从《大周列国志》对历史资料的处理上,我们可以看到一个有趣的现象:当历史事件本身已经具备了戏剧性元素时,作者的文学加工相对较少;而当历史记载较为简略或平淡时,作者的想象则更为丰富,以“孙庞斗智”为例,孙膑与庞涓的恩怨在《史记》中已有详细记载,孙膑被庞涓陷害致残,最终在马陵之战中复仇成功。
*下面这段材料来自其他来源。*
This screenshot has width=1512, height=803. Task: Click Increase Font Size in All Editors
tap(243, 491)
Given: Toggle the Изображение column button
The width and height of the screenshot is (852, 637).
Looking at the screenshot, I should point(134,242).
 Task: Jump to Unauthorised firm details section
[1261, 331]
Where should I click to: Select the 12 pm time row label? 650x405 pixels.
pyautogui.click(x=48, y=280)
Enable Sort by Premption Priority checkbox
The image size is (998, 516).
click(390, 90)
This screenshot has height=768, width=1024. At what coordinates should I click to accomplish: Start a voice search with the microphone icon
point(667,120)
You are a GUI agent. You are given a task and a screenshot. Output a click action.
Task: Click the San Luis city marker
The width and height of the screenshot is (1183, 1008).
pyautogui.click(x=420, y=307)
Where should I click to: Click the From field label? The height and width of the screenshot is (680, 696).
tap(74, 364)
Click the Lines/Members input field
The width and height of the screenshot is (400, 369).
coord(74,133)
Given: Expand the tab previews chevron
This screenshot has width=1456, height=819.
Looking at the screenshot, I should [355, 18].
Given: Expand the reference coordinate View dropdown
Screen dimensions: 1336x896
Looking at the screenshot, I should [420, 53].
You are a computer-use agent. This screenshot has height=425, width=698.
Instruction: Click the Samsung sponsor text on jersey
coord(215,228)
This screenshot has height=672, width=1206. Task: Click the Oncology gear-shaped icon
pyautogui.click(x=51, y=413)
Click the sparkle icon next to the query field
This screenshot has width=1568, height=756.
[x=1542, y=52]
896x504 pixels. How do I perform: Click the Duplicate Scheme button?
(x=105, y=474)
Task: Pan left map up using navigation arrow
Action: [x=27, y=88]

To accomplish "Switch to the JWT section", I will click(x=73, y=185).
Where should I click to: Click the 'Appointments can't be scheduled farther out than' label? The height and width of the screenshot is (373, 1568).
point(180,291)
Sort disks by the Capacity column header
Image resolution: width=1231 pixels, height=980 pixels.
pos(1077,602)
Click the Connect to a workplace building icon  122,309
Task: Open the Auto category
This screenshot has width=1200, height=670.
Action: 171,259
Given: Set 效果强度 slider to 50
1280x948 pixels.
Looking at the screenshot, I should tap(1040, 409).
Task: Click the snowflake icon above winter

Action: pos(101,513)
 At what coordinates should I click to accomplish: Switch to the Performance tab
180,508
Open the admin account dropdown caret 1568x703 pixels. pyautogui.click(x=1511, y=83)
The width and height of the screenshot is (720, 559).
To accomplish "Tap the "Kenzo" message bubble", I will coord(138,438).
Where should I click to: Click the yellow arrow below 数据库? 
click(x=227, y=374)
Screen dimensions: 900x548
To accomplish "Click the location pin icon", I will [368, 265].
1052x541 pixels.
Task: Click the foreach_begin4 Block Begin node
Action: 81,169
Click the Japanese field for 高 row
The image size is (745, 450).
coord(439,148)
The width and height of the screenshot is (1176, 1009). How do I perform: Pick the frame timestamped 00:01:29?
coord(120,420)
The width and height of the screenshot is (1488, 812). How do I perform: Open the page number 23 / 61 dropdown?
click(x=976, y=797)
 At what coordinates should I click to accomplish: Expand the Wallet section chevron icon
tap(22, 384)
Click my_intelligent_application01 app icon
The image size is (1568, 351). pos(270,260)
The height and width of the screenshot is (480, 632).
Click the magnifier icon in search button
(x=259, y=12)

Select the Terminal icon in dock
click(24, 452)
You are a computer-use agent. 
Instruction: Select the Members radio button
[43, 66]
《大周列国志》基本沿袭了这一情节框架,只是在具体细节上有所增益,比如增加了庞涓对孙膑的嫉妒心理描写,使二人的冲突更加内在化、人性化。
从文化史的角度看,《大周列国志》对历史资料的利用,实际上体现了一种“历史教育”的传统,在中国古代,普通民众并非通过正史,而是通过戏曲、小说等通俗文学形式了解历史,像《大周列国志》这样的作品,其价值不仅在于文学成就,更在于它充当了历史知识的传播者,这种传播不可避免地带有一定程度的“失真”,但考虑到当时的历史条件和受众需求,这种“文学化的历史”无疑发挥了积极的文化功能。
《大周列国志》对历史资料的运用也引发了值得反思的问题,当历史的真实性与文学的趣味性发生冲突时,创作者往往倾向于后者,以长平之战中的“纸上谈兵”为例,赵括是否真如书中描写的那样毫无军事才能,只是一个空谈家?历史学者对此早已提出质疑,但《大周列国志》出于叙事需要,将赵括塑造成了一个典型的“空谈家”形象,这一形象深入人心,以至于影响到后人对历史人物的评价,类似的情况还有对孔子、老子等思想家的简单化处理,他们在《大周列国志》中的形象远不如在思想史上的形象复杂丰富。
当我们今天重读《大周列国志》,我们应该如何评判它在使用历史资料方面的得失呢?笔者认为,不应该以现代史学的标准苛求这部明代的文学作品,它的价值在于,通过文学的方式,让沉睡在史书中的历史人物“复活”,让原本枯燥的历史事件变得鲜活生动,它或许在某些地方偏离了历史的“真实”,但却创造性地再现了历史的“神韵”,更重要的是,《大周列国志》通过对历史资料的重组与再造,形成了自己独特的历史观和价值观,它提倡忠义,表彰正气,谴责奸佞,这些价值取向对塑造中国传统文化心理产生了深远影响。
《大周列国志》对历史资料的运用,是一个复杂而富有启发性的文化现象,它既是历史的镜像,又是文学的再造;既依赖历史资料,又超越了历史资料,在追求“信史”与创作“美文”之间,它走通了一条独特的中国古典历史小说创作之路,当我们阅读这部作品时,我们既能感受历史的厚重感,又能体验文学的美感,这也正是《大周列国志》历久弥新的魅力所在。